Our second week of considering ways to act ethically in the face of our analysis of surveillance technologies brings us to theories of change. I wanted to include writing and thinking from those who are solely concerned with how to bring about social and political change because it’s an entire branch of theory that is largely missing from the conversation regarding data science ethics.

As a brief reflection on this missing gap in typical data science and ethics education, I particularly think that this type of theory is important for engineers because it drastically expands the typical view of how society works. In our education, we typically have no classes that touch how society works, how power works, how social change happens. Yet when we become engineers in the world, we often find ourselves having to think about those questions. In the engineering world, the models for how change works are often the dominant view: powerful people make decisions, we can’t do much unless we become an executive. We absorb these from our surrounding culture, and subsequently close off what we think is possible for ourselves and for society writ large.
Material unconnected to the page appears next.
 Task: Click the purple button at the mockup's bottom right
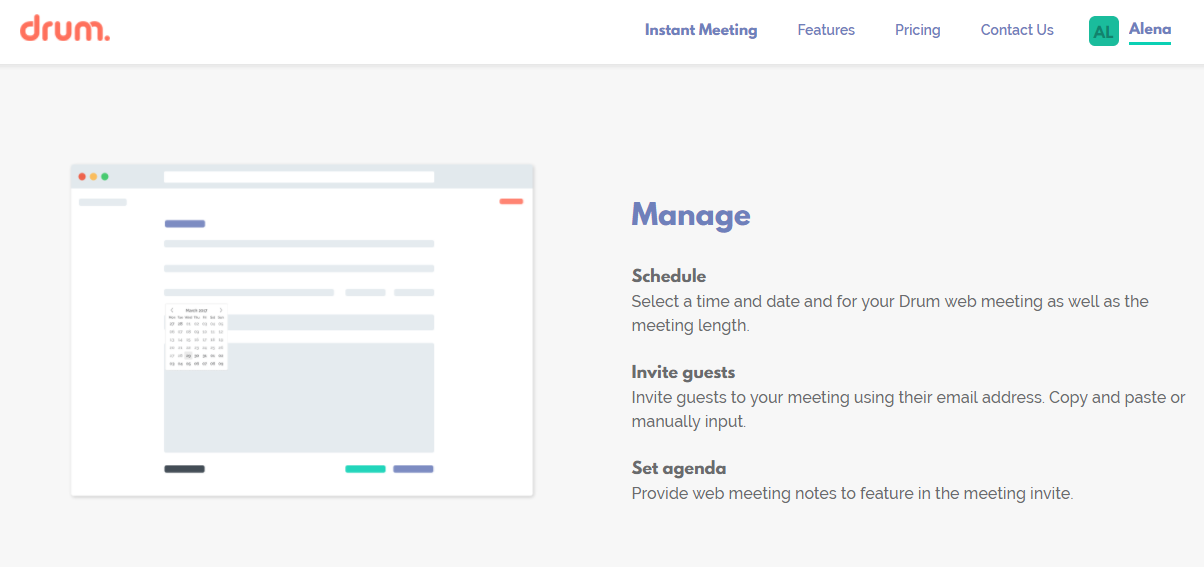click(x=413, y=469)
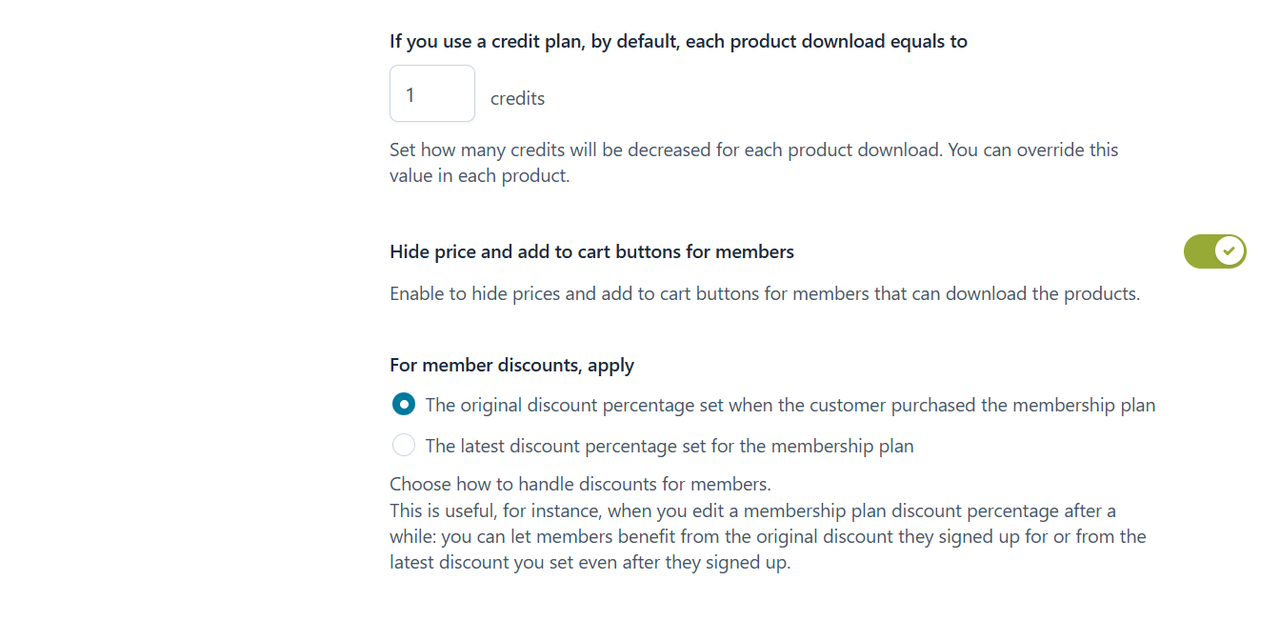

For this week, we watched a webinar from the Ayni Institute introducing participants to their concept of movement ecology, and we also read a chapter from Mark and Paul Engler’s This is an Uprising: How Nonviolent Revolt is Shaping the Twenty-first Century. Both collections of ideas introduce us to thinking about how change happens in society through lenses that counter the dominant ways we are taught (implicitly or explicitly) to think about social change. They will be useful for us having a broad perspective when thinking about how to motivate and embody ethical data science practice, particularly regarding the surveillance systems we have analyzed.

Movement Ecology

We begin with a framing for thinking about different types of change. It’s very common for those who are interested in changing things that they don’t like about the world to get into arguments. We disagree over methods to make change, which fundamentally boils down to ideas about how the world works.

The idea behind the Ayni Institute’s framework of movement ecology is that, just like a natural ecosystem, there must be a diversity of organisms (organizations in this case) that coexist and interconnect with each other to have a healthy system as a whole. Organisms in the soil are just as essential as larger organisms like animals and plants. In a natural ecosystem, organisms are mutually benefiting from the behaviors and products of each other, while simultaneously somewhat being in competition for resources. With social organizations interested in the scarce resources of attention, people taking action, or which issues matter to people, the same can be true. Organizations can work together mutually to try to create the higher-order products of society (policy, norms, institutions) that are in their vision.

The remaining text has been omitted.